--- TEXT ---
◇ ◇ ◇ ◇ ◇
The development of tight reservoirs has positive implications for mitigating energy security issues. The subject of this paper is the Wenchang Formation of the Lufeng 14-4 field. The Lufeng 14-4 oil field is located in the Lufeng Sag in the Pearl River Mouth Basin, approximately 216 km south-east of Hong Kong, with an overall NWW–SEE spreading pattern that is adjacent to the northern fault zone to the north and separated from the Hanjiang Sag by the Haifeng Uplift to the northeast, the Dongsha Uplift to the south, and the Huizhou Sag to the southwest. The stratigraphic amplitude is highly variable, the oil layers are deeper, and the structure is more complex. The Wenchang Formation is a terrestrial deposit with rapid longitudinal and transverse changes in the sand body, and the oil formation is affected by the changes in the sand body and the cutting of faults, resulting in poor lateral comparability. The Wenchang Formation, as a whole, is interpreted by logs to have a porosity of 10.2% to 14.9% (average porosity 12.6%) and a permeability of 2.4 mD to 52.6 mD (average permeability 16.5 mD), which is generally a low-porosity and extra-low to low-permeability reservoir. The Wenchang Formation, as the main formation for oil and gas exploration in the middle-deep Pearl River Mouth Basin, is rich in oil and gas resources. However, the lack of systematic studies on the impact of the various sub-depressional formations, depositional environments, and diagenetic environments on the reservoirs has restricted the exploration process (e.g., Qingming, 2021) [1].
Understanding reservoir properties (including evaluation of the fracability) and understanding the formation and geological evolution of hydrocarbon reservoirs is critical not only for successful oil and gas exploration and production, but is also central to basin-scale petroleum systems analysis and successful scientific understanding and characterization of a region’s active petroleum systems (e.g., Magoon & Dow, 1994; Burton et al., 2019; Schulz et al., 2021) [2,3,4].
◇ ◇ ◇ ◇ ◇
--- RECORD SET ---
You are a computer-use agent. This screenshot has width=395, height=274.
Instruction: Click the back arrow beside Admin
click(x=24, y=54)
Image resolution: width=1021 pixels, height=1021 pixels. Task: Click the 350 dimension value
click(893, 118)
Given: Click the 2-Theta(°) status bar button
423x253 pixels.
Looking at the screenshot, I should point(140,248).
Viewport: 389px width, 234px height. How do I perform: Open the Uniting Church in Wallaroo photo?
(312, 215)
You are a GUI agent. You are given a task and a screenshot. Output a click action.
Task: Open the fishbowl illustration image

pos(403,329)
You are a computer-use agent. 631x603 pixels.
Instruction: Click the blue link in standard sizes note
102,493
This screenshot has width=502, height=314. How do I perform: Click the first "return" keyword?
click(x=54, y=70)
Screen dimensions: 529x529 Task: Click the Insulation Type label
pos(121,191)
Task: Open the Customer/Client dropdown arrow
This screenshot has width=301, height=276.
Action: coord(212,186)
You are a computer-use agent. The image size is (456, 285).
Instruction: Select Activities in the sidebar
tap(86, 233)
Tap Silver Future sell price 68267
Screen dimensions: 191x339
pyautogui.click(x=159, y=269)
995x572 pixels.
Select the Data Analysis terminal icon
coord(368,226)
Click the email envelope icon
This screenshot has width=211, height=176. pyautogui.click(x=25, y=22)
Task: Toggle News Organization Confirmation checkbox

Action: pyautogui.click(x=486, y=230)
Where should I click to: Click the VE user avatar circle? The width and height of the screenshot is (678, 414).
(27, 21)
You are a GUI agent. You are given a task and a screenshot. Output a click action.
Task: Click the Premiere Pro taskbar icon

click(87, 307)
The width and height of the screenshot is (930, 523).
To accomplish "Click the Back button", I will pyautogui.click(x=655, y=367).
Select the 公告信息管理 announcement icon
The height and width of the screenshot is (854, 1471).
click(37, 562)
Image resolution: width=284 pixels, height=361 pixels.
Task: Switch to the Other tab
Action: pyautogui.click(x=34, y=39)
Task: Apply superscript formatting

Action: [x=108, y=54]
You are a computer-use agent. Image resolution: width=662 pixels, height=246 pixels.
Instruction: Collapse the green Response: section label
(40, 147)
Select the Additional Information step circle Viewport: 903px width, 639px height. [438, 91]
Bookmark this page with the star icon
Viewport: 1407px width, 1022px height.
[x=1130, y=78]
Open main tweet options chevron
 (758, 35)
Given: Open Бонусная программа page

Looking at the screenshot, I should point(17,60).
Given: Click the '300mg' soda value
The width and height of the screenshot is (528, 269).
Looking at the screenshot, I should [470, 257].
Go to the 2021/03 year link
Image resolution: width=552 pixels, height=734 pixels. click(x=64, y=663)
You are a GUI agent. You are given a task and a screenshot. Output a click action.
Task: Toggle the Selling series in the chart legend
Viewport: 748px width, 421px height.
◇ ◇ ◇ ◇ ◇
--- ACTIVITIES ---
(1) According to the Lufeng 14-4 text, why does the Wenchang Formation oil layer have poor lateral comparability?
(2) Rewrite the passage on the Wenchang Formation reservoir from "Understanding reservoir properties" to "al., 2021) [2,3,4].", putting "brittleness" in place of "fracability".
(3) Write the next part of the text on the Wenchang Formation reservoir in the Lufeng 14-4 field, starting after its final sentence.

--- EXPECTED RESULTS ---
(1) The oil formation is affected by rapid longitudinal and transverse changes in the sand body of this terrestrial deposit and by the cutting of faults. Together these result in poor lateral comparability.

(2)
Understanding reservoir properties (including evaluation of the brittleness) and understanding the formation and geological evolution of hydrocarbon reservoirs is critical not only for successful oil and gas exploration and production, but is also central to basin-scale petroleum systems analysis and successful scientific understanding and characterization of a region’s active petroleum systems (e.g., Magoon & Dow, 1994; Burton et al., 2019; Schulz et al., 2021) [2,3,4].

(3)
Understanding basin-scale petroleum systems is critical in evaluating the prospects of conventional and unconventional reservoirs and can substantially contribute to exploration success (e.g., Bradshaw, 1993; Weimer et al., 1998; Mello et al., 2021) [5,6,7]. A petroleum systems approach encompasses both assessment of the present day reservoir properties (as explored in our work here), as well as understanding of the sedimentary basin evolution, ranging from deep-water deposition of sand during varying tectonic and climate states (e.g., Bjørlykke, 2014; Burton et al., 2023; Marghani et al., 2023) [8,9,10], organic matter deposition and subsequent microbial and thermal degradation (e.g., Peters & Cassa, 1994; Hackley & Cardott, 2016) [11,12], the influence of tectonism (including salt tectonism) on reservoir properties (e.g., Hollis, 2011; Soliva et al., 2016; Burton & Dafov, 2023) [13,14,15], and the general thermal history, fluid movement, and history of subsidence, erosion, and uplift of a prospective hydrocarbon basin (e.g., Hantschel & Kauerauf, 2009; Allen & Allen, 2013) [16,17]. Overall, much remains to be understood about the development, evolution, and properties of tight sandstone reservoirs (e.g., Shanley et al., 2004) [18].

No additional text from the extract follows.